Incontrerete forse un tizio che vi ricorderà una storia famigliare che vi sembrerà vostra, la radio di un bar dall’altra parte del mondo suonerà una canzone, proprio la vostra, un sacerdote di fede sconosciuta vi dirà le parole che calzeranno perfettamente con il vostro stato d’animo. La strada in qualche modo sembrerà parlarvi. Attraverso mille elementi differenti il vostro stesso andare sembrerà una lingua fatta per voi, che solo voi potrete capire, che solo voi potrete decidere se ascoltare oppure no, se assecondare oppure no.
La regola è semplice ma non facile da gestire: più si asseconda il flusso più si va veloce ed in alto. Questo determina un cambio di stato mentale che trasforma la realtà in qualcosa di più interessante, denso e meno controllato. Questa spinta verso l’alto, infatti, non si comporta come una variabile costante; essa può essere solo gestita ma non programmata. Con il tempo ed un po’ di pratica si impara a a capire quando lasciare che sia la potenza a condurre il volo, permettendo che gli eventi corrano, e quando invece frenare,  planare piano piano, intuendo il possibile rischio di trovarsi oltre la linea d’atterraggio.

Mi fermo qui, quattro ore di bus sulle strade dell’Honduras, su e giù per le verdi colline del centroamerica, possono produrre una quantità notevole di cazzate filosofiche.
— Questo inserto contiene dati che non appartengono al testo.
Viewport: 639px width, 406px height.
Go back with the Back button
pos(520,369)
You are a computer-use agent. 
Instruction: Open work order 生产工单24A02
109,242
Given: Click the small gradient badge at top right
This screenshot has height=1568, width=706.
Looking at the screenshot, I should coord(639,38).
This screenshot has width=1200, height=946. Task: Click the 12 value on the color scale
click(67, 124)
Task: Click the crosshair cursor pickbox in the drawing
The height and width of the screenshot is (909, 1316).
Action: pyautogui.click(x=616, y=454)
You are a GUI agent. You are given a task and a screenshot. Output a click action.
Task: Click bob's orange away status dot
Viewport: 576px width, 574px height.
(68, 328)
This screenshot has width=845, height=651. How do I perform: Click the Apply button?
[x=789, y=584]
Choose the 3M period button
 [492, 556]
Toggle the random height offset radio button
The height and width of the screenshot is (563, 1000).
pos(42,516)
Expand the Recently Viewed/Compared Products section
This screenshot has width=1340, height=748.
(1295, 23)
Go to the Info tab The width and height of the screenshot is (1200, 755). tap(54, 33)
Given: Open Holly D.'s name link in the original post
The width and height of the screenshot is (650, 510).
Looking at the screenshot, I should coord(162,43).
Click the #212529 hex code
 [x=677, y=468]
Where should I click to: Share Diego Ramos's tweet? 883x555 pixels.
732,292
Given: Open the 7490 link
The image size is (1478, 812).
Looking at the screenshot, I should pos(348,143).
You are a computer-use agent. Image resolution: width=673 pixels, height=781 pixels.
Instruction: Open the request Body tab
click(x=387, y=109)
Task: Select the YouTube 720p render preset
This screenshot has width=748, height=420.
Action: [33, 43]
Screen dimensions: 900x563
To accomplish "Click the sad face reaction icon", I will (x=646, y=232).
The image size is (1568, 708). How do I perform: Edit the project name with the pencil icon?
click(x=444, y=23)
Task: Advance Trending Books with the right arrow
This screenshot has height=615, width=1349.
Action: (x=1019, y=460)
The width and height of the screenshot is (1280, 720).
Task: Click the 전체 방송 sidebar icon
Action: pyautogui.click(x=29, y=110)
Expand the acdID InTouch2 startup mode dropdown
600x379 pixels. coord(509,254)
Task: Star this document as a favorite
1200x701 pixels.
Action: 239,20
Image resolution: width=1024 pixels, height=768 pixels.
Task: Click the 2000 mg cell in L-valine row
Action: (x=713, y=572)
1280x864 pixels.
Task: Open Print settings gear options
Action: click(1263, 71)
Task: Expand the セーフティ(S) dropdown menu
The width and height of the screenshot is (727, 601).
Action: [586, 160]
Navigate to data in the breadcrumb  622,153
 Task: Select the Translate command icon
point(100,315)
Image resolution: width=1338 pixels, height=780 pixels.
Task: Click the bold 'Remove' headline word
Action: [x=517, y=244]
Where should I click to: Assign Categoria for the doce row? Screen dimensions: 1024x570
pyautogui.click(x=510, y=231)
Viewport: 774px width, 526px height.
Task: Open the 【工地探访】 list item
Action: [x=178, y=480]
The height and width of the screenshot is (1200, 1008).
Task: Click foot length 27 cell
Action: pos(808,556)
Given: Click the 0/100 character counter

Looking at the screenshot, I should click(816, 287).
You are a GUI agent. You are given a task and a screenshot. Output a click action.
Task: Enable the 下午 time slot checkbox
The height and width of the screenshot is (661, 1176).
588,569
Perdonatemi. Ma a parte queste deliranti cosmogonie di viaggio, sulla carta del mio taccuino rimane la bella giornata di oggi. Una giornata sorprendente in cui andando solo, in una città remota, il viaggio mi ha regalato un poco di volo, che, sebbene evocato, tardava ad arrivare.

E così è successo che Gracias, una piccola cittadina del nord ovest del paese, è diventata un po’ mia e di colpo mi sono sentito come uno del posto. E’ successo che allontanandomi a malincuore dal suo centro, un gruppo di bambini, chiamandomi per nome, mi ha augurato in coro “buon viaggio”. E’ successo che, chissà come, mi sono ritrovato invitato al consiglio comunale a chiaccherare con il sindaco di un posto che fino a ieri non sapevo nemmeno esistesse. È successo che se mai un giorno dovessi tornare da queste parti, a Gracias troverei una casa, un letto e tanti sorrisi a dirmi “bentornato”.
In fondo, a pensarci bene, l’essenza del viaggiare sta tutta qui.

Bollettino meteo:

Gracias, Honduras, 2 Ottobre 2012
Il volo qui è leggero, la spinta buona, non potentissima ma positiva. Il flusso è lieve ma costante, così come il ritmo, dolcemente lento.
Attenzione ai temporali improvvisi.
A voi tutti, un buon volo ed un buon viaggio.